*** Opening RECORDS TO PROCESS ***

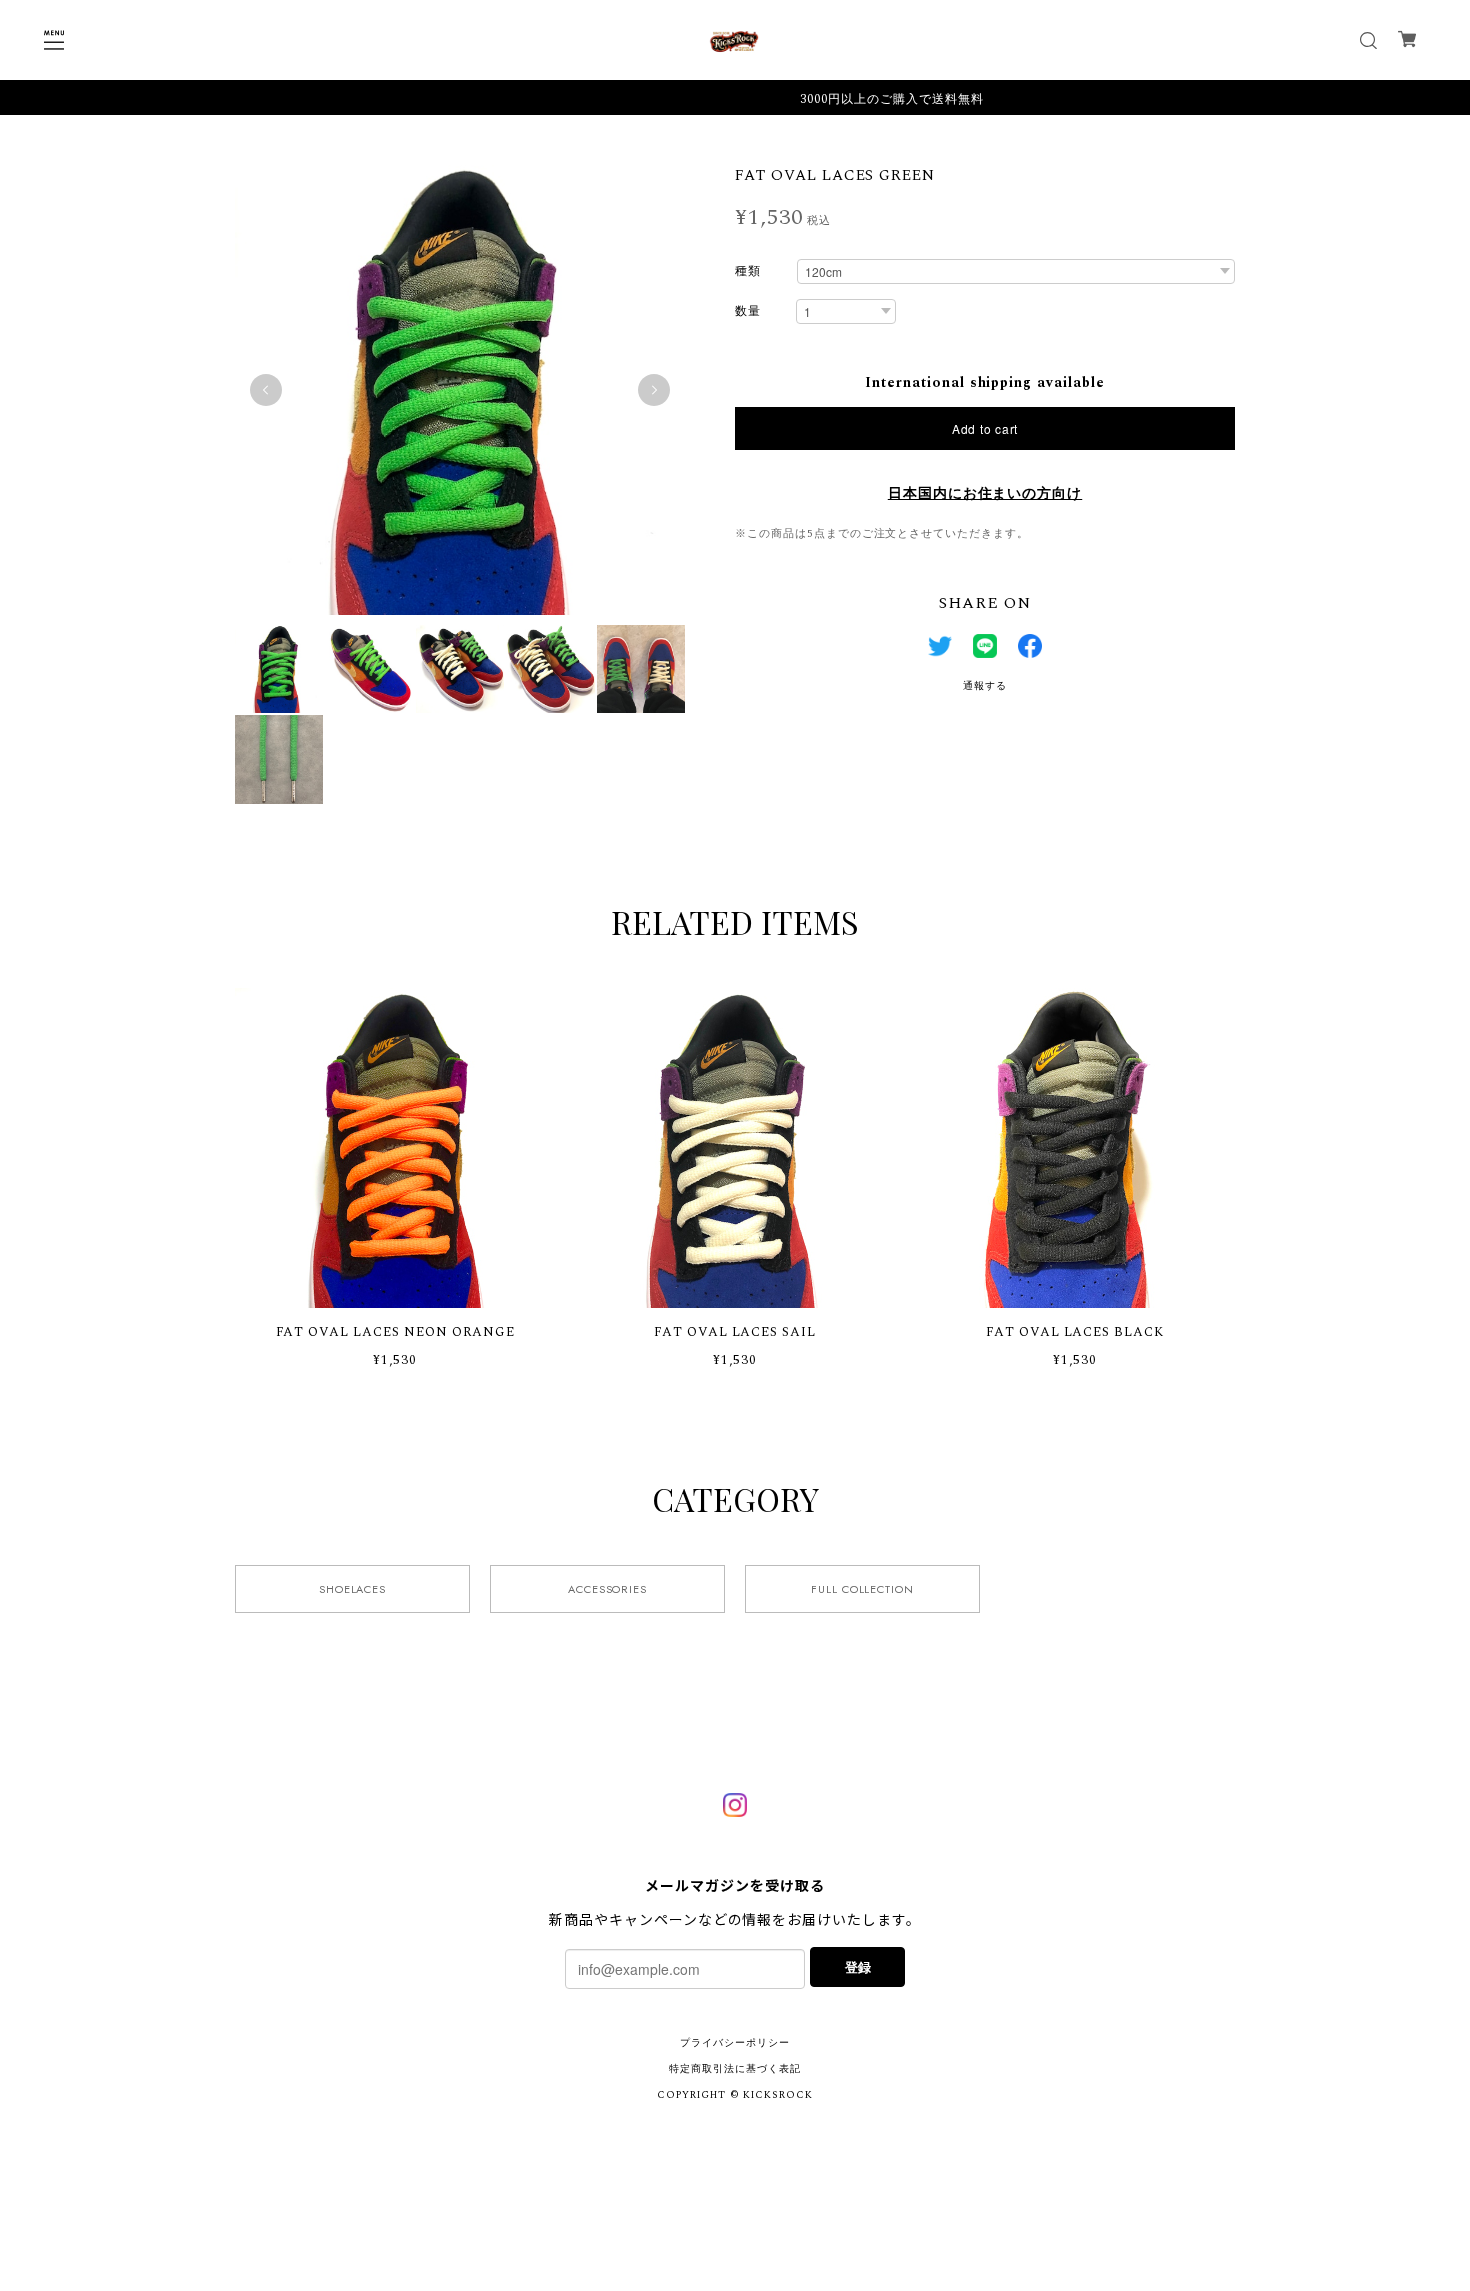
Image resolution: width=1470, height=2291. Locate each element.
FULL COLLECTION (862, 1589)
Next (654, 390)
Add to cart (985, 428)
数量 (748, 312)
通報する (985, 686)
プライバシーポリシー (735, 2043)
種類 (748, 272)
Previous (266, 390)
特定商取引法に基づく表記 (735, 2069)
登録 (858, 1966)
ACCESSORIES (608, 1589)
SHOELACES (353, 1589)
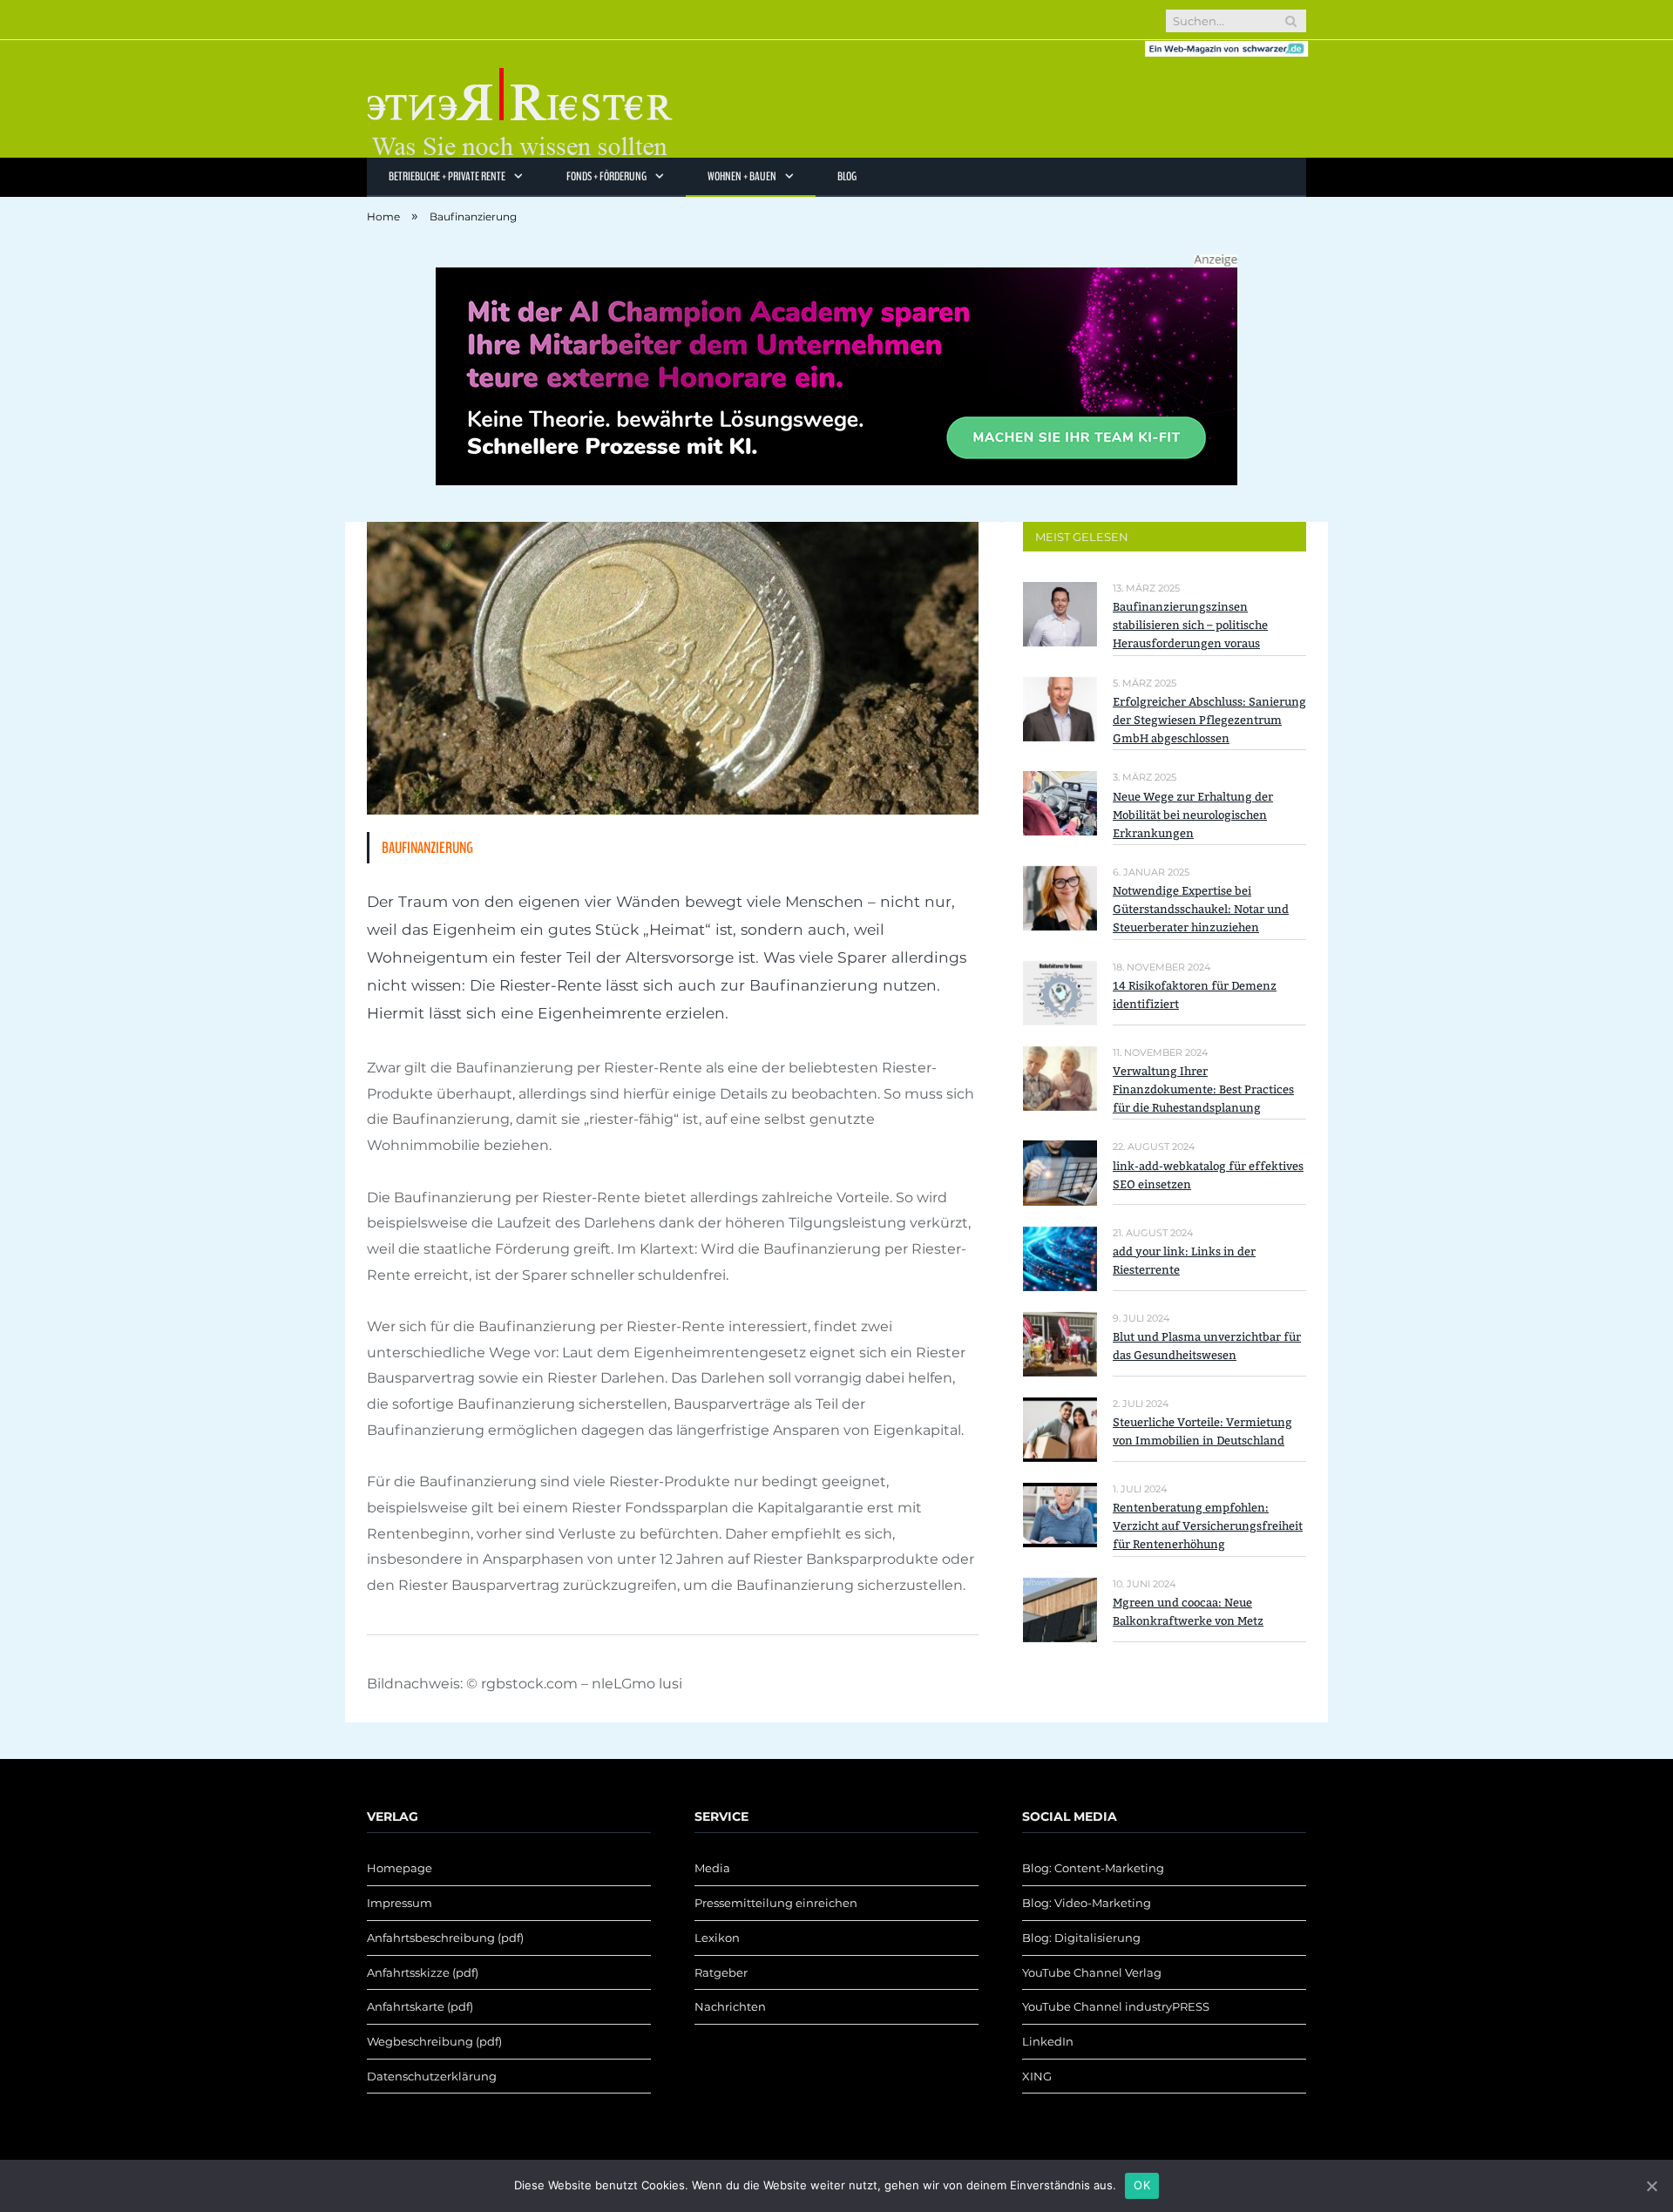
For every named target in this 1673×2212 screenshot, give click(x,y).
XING (1037, 2076)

*** Closing RECORDS TO PROCESS ***

Leave the pictures out and copy the rest of the data exactly.

Image resolution: width=1470, height=2291. Locate each element.
FULL COLLECTION (862, 1589)
Next (654, 390)
Add to cart (985, 428)
数量 (748, 312)
通報する (985, 686)
プライバシーポリシー (735, 2043)
種類 (748, 272)
Previous (266, 390)
特定商取引法に基づく表記 (735, 2069)
登録 (858, 1966)
ACCESSORIES (608, 1589)
SHOELACES (353, 1589)
For every named target in this 1673×2212 screenshot, give click(x,y).
XING (1037, 2076)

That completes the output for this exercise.